近几年临床研究发现支链氨基酸代谢紊乱与糖尿病的发生发展紧密相关，血清支链氨基酸水平甚至可以预测糖尿病的发生及治疗手段的预后。基础研究则报道了高支链氨基酸具有促进或抑制糖代谢的两种截然不同的效果，原因尚不清楚，据推测与研究对象的肥胖程度有关，对该问题的探索是现在相关领域的热点之一。我们的前期工作显示高支链氨基酸在正常体重小鼠中增强了糖耐受、糖酵解及胰岛素敏感度，并且发现支链氨基酸代谢产物BCKA在这一过程中行使特殊功能。本课题拟在这些研究的基础上，充分利用我们独特的代谢紊乱小鼠模型，探索支链氨基酸在不同营养状态下（肥胖与正常体重）对糖代谢的影响，深入探讨支链氨基酸代谢异常在糖尿病发生发展中的功能及机制，并探索通过改变支链氨基酸摄入和代谢影响糖尿病发生发展的可行性。这些研究不但会丰富支链氨基酸及糖脂代谢的生物学知识，阐明代谢调控的新机制，并且有望为临床预防和治疗糖尿病提供新的理论基础及应用手段

传统对代谢病的研究更多地关注糖和脂，对三大营养物质之一的蛋白质/氨基酸的关注相对甚少。最近几年，国际代谢研究领域开始关注氨基酸在代谢紊乱性疾病的中功能，本项目在这一热点和前沿领域内取得了创新性很强的发现。.PP2Cm基因敲除导致支链氨基酸代谢缺陷。相对于野生型小鼠，正常饲料喂养的PP2Cm基因敲除小鼠体重偏低，摄食量不受影响，对碳水化合物的利用增加，糖耐受和胰岛素耐受更强。
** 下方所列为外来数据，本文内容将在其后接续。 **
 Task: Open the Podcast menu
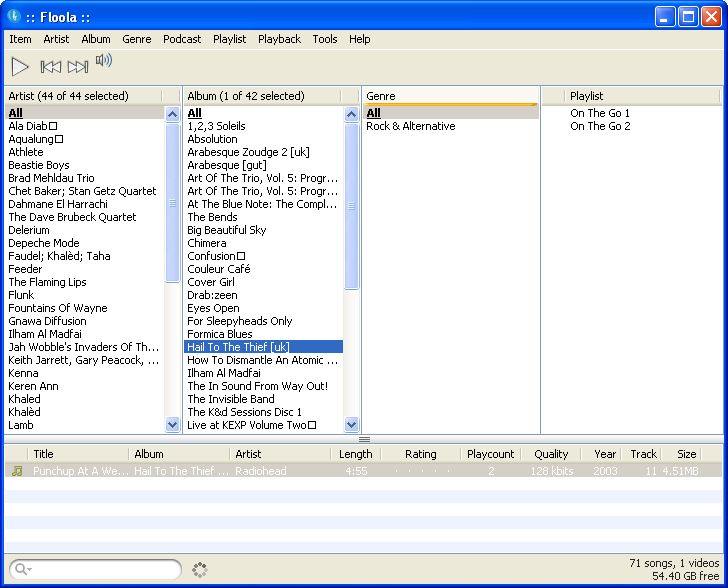click(182, 39)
进一步对不同组织代谢组学检测显示PP2Cm基因敲除小鼠和野生型小鼠的代谢谱显著不同，其中支链氨基酸和糖代谢明显变化是主要的贡献者，糖代谢最显著的变化发生在肝脏中。在PP2Cm基因敲除小鼠肝脏中糖原代谢更活跃，中间产物丰度上升，糖原代谢关键酶表达上升，并且受支链酮酸调控，糖酵解上游中间产物浓度上升，三羧酸循环部分中间产物浓度明显下降，受支链酮酸调控。这些结果明确显示支链氨基酸代谢对糖代谢的重要影响。本课题研究还发现支链氨基酸分解代谢缺陷在促进肥胖相关胰岛素抵抗中发挥了重要作用。在肥胖ob/ob小鼠中，支链氨基酸分解代谢基因被抑制，导致支链氨基酸和支链酮酸累积。用BCKDK的小分子抑制剂纠正支链氨基酸分解代谢，有效改善ob/ob小鼠的胰岛素抵抗。限制蛋白质的摄入（同时减少了支链氨基酸摄入）能够获得类似的结果，相反的，增加支链氨基酸摄入促进小鼠胰岛素抵抗发生。机制研究发现支链酮酸和支链氨基酸一样，也能通过激活mTORC1抑制胰岛素信号通路。在这些研究的基础之上，我们还探索了支链氨基酸调控的糖脂代谢在干细胞、肿瘤、心脏相关疾病中的多种新功能。.本研究发现了支链氨基酸分解代谢在正常体重以及肥胖情况下对糖代谢的关键调控功能，揭示了全新的支链氨基酸对糖脂代谢的调控机制，拓展了代谢研究的新领域。这些研究不仅丰富了支链氨基酸及糖脂代谢的生物学知识，阐明代谢调控的新机制，而且为临床预防和治疗糖尿病提供新的理论基础及应用手段。